§ **Entries on target coordinates**
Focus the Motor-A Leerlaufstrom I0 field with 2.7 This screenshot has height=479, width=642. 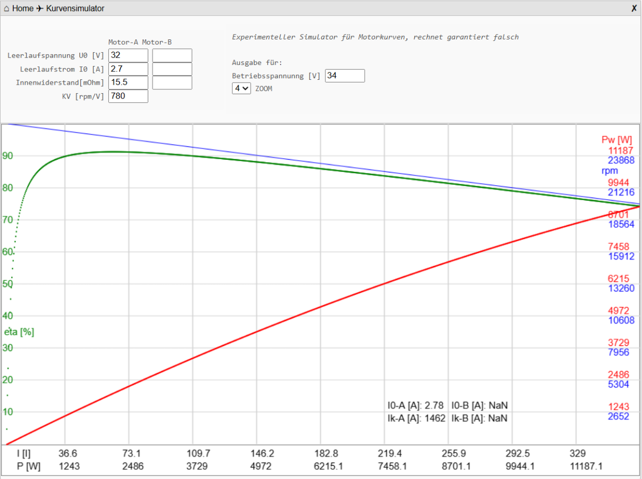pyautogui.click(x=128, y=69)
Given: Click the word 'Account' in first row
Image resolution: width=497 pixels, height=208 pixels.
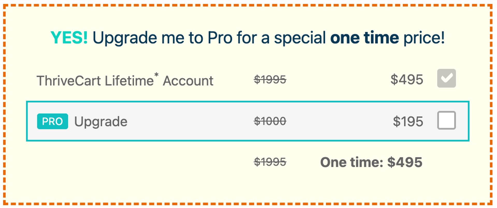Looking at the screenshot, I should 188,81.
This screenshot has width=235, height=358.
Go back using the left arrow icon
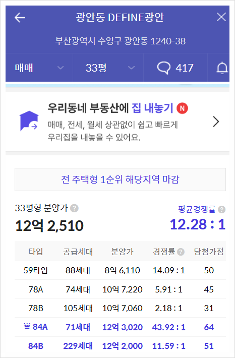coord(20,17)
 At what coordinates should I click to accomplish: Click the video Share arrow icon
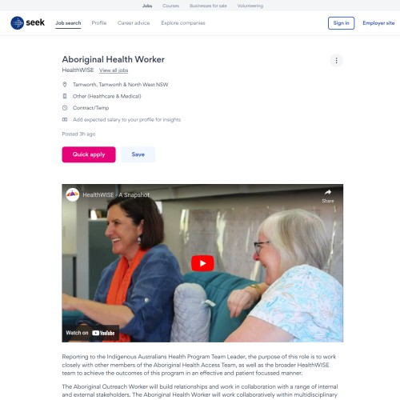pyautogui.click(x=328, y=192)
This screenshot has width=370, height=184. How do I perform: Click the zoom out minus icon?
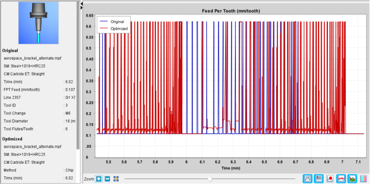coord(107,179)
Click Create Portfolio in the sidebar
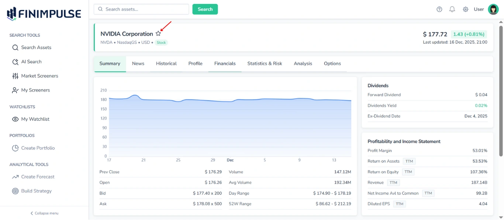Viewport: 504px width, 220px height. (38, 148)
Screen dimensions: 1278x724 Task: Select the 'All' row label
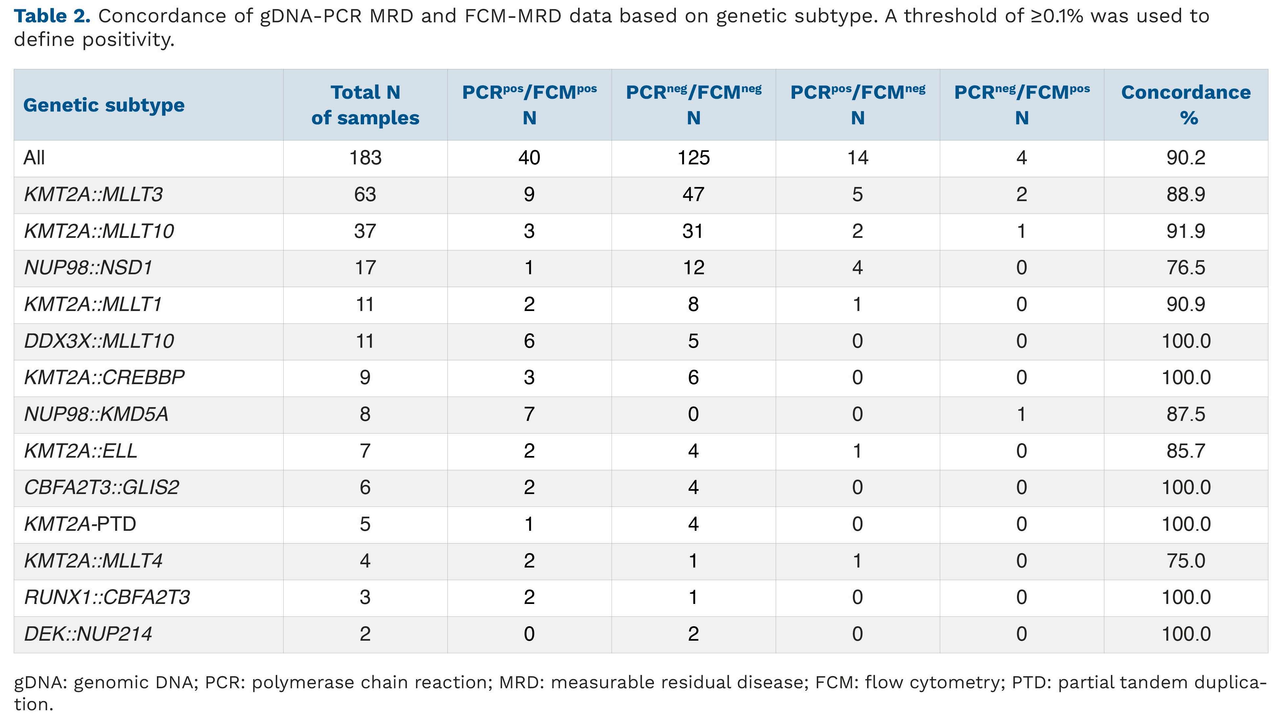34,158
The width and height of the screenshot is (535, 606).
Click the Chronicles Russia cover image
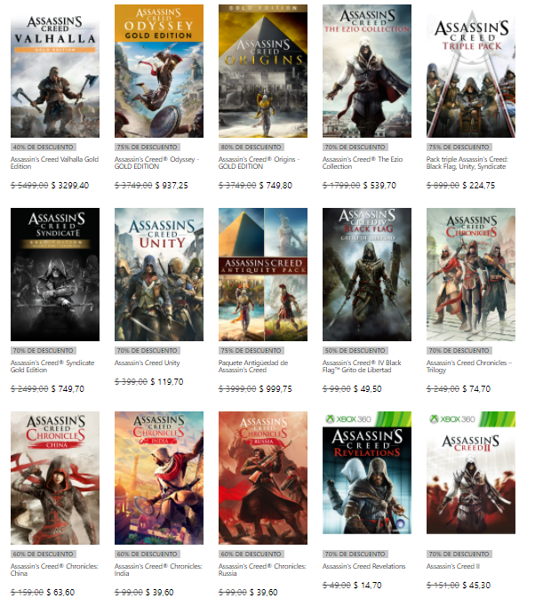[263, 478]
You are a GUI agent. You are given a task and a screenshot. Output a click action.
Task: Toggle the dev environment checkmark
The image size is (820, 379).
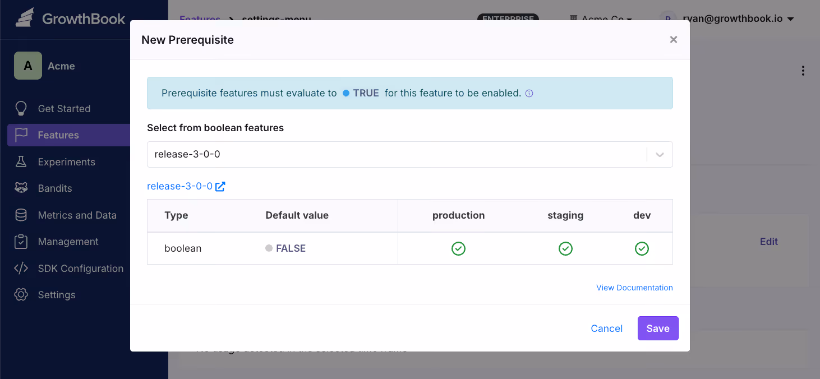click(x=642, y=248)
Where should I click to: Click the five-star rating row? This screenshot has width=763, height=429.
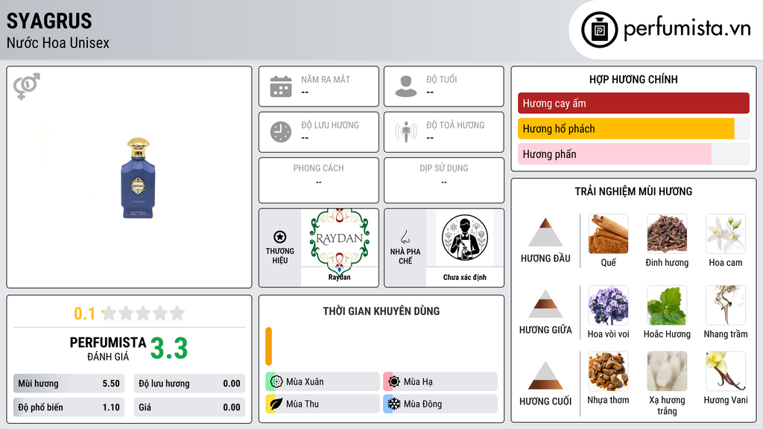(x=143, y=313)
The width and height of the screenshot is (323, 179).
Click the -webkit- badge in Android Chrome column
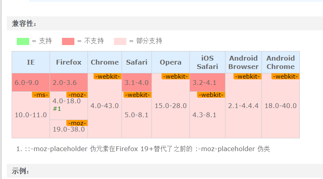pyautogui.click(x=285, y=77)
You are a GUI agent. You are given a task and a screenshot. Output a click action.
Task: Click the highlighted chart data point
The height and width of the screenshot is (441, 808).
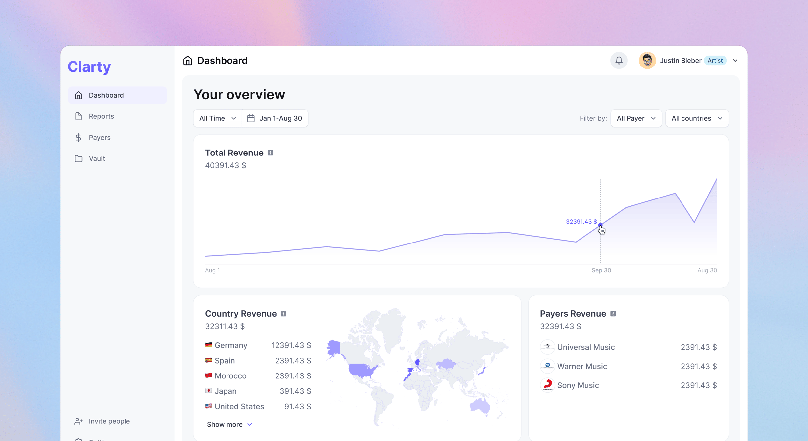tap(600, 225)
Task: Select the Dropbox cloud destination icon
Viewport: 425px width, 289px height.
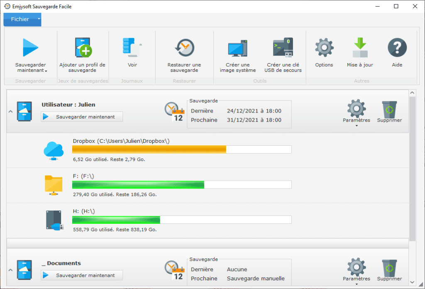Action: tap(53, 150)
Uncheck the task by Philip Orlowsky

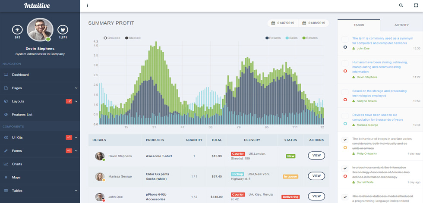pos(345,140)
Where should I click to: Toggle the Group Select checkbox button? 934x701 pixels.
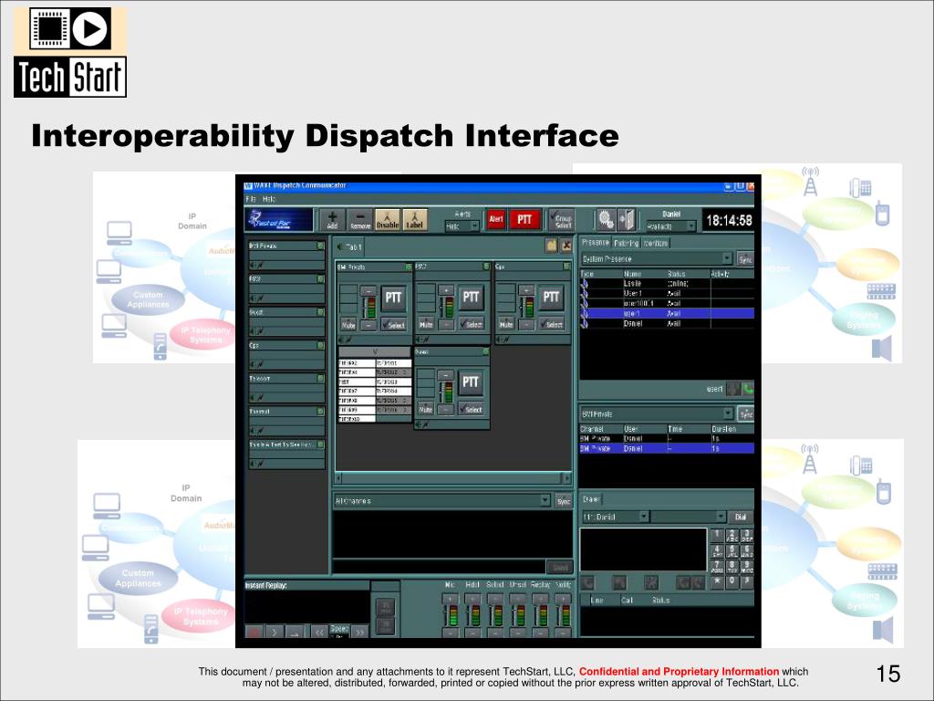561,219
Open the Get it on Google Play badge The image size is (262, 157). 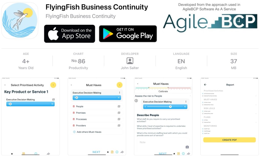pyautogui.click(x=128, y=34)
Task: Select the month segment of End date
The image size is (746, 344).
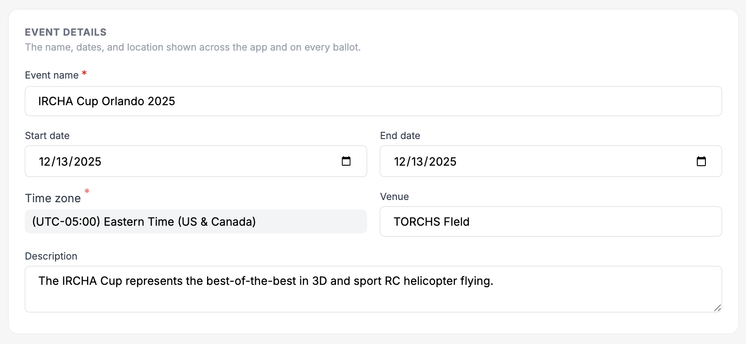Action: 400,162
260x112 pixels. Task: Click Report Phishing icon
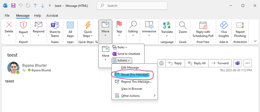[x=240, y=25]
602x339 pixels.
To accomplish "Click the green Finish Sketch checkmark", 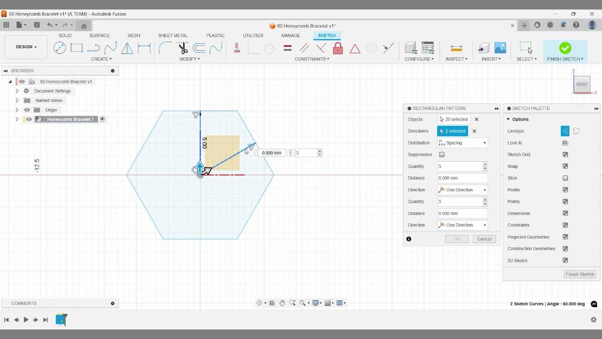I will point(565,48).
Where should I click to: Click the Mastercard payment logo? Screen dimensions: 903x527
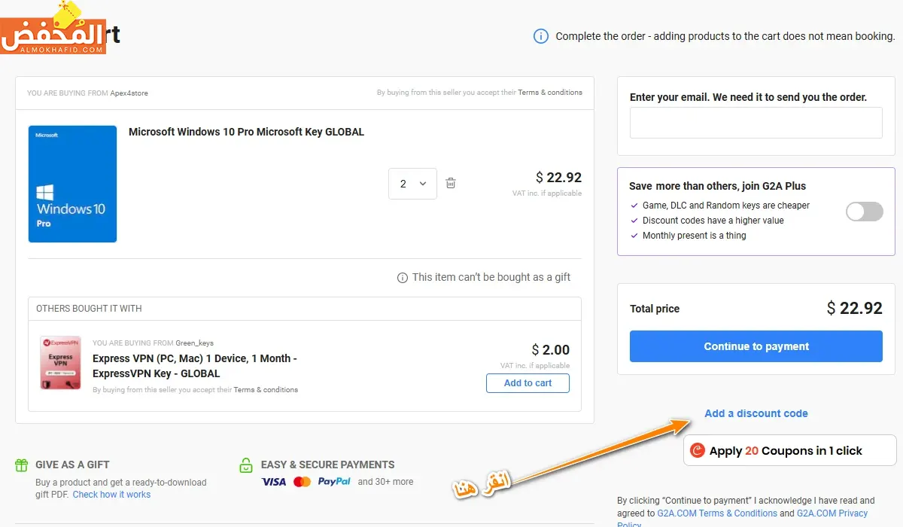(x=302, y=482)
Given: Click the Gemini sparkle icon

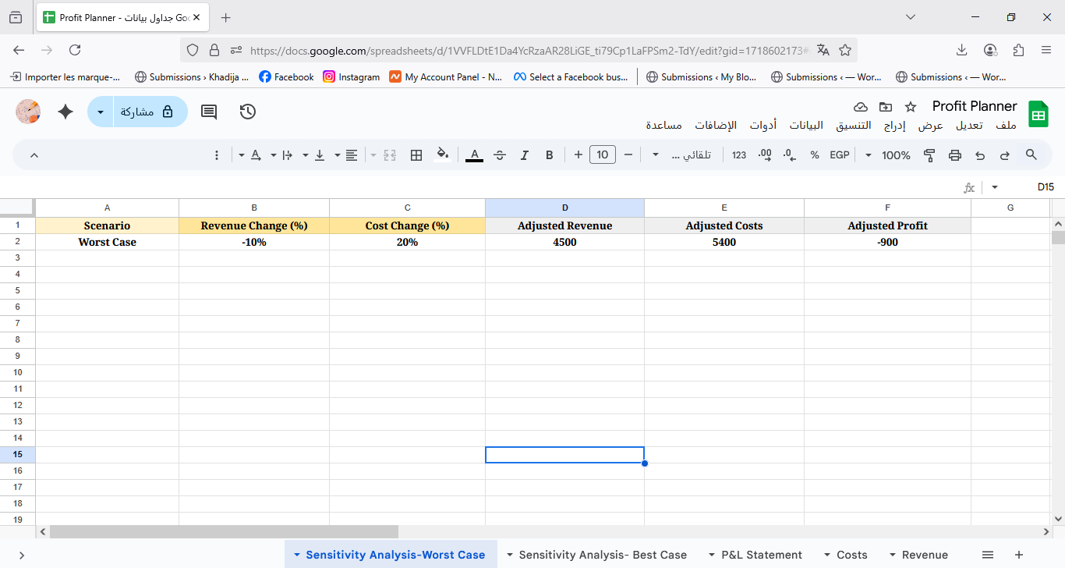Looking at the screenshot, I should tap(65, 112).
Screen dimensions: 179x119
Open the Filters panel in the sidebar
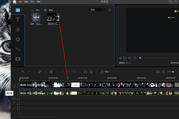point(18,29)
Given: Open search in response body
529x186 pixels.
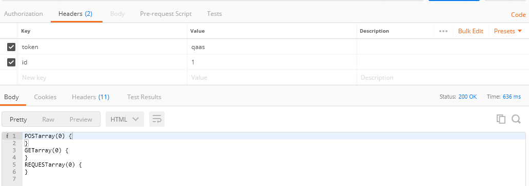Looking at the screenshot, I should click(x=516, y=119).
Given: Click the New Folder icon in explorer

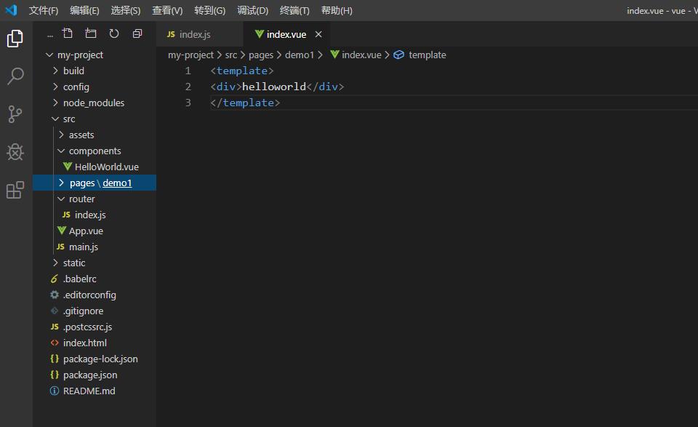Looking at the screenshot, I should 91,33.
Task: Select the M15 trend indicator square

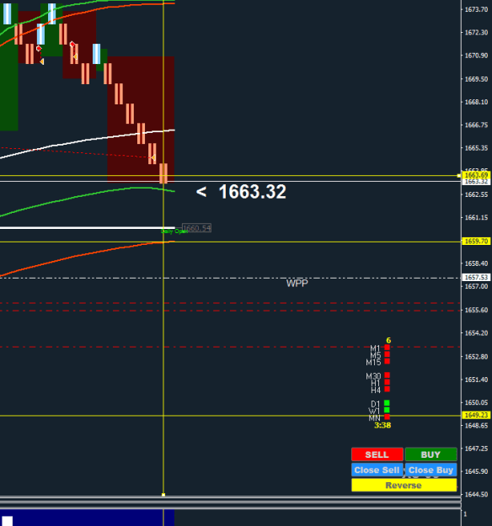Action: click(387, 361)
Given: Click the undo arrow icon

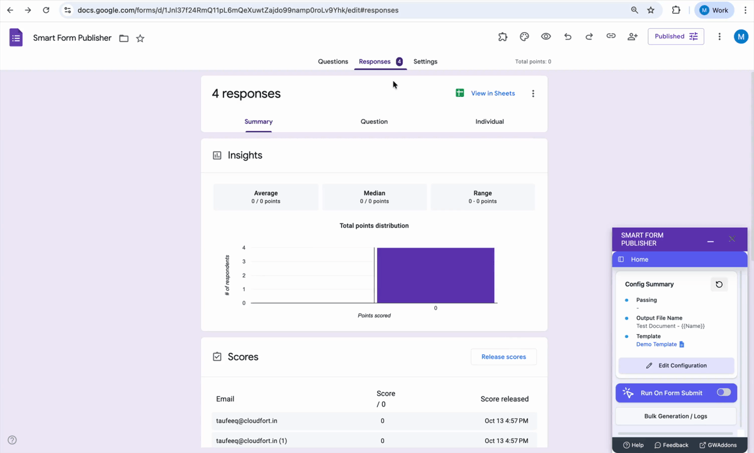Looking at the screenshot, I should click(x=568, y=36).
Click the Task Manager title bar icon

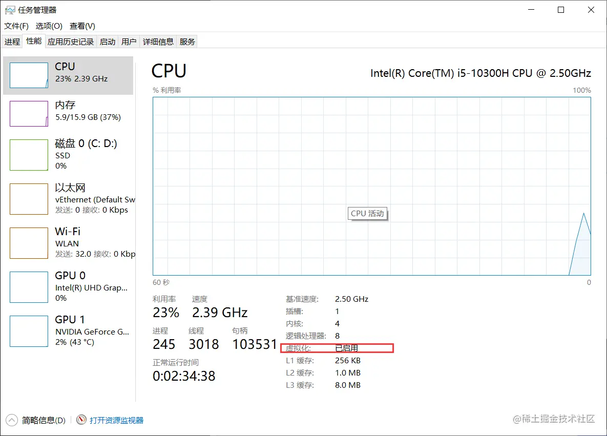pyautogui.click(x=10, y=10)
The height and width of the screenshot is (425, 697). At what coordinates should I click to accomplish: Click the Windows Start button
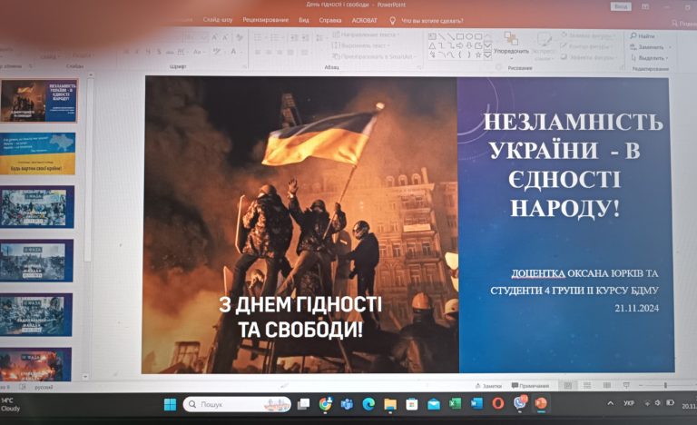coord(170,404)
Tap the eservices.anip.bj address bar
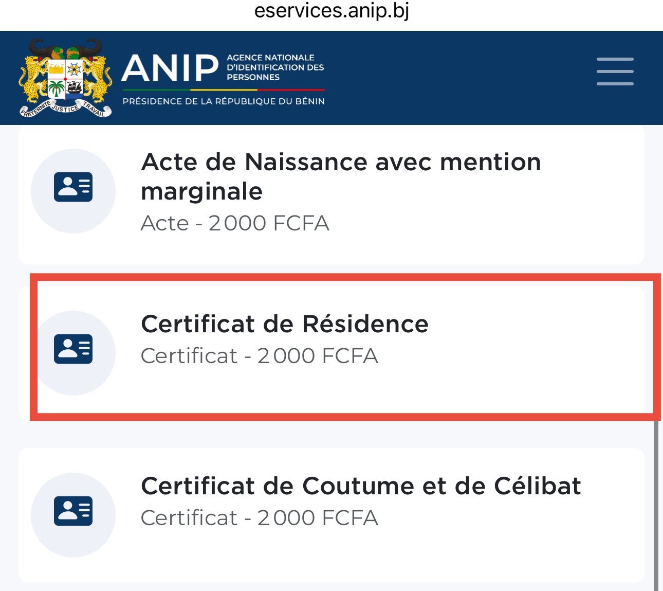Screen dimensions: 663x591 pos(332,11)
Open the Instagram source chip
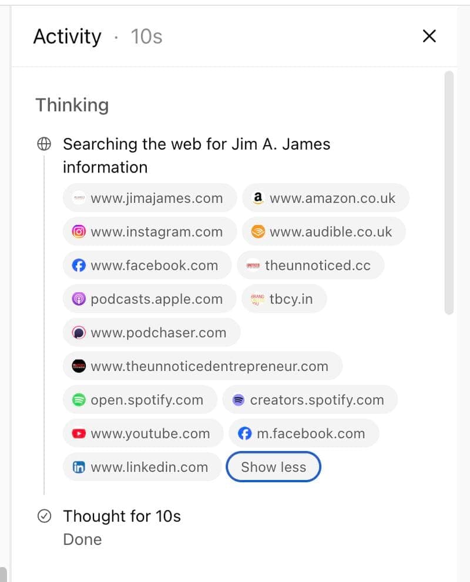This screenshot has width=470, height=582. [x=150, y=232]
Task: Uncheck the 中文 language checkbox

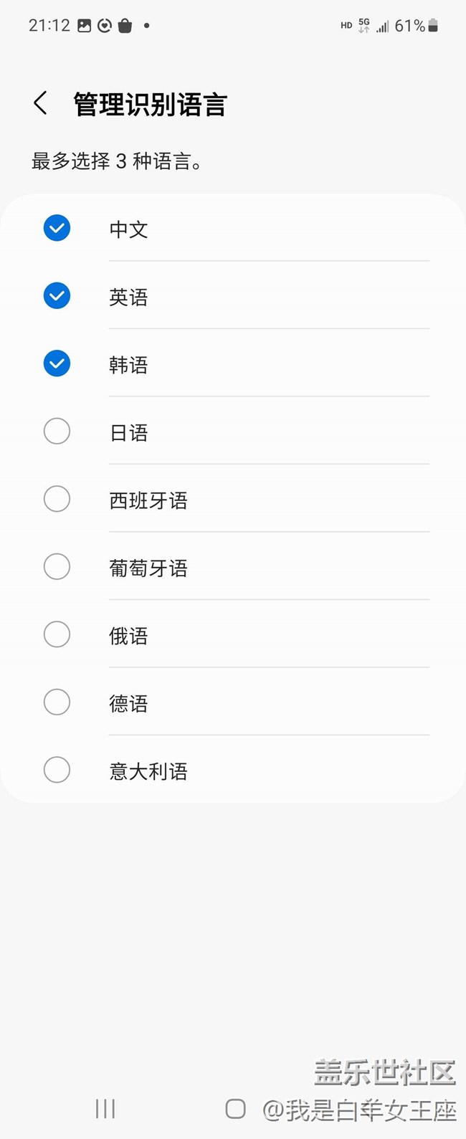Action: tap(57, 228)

§ **EXERCISE OBJECTIVE**
Identify each line in the records above that contains the word "Where" and copy those lines out. Case counts, so only matches with the same capitalization qualify.

§ **THE RESULT**
Where should I click to: Click the five-star rating row? This screenshot has width=763, height=429.
Where should I click to: Toggle the Group Select checkbox button? 934x701 pixels.
Where should I click to: Click the Mastercard payment logo? Screen dimensions: 903x527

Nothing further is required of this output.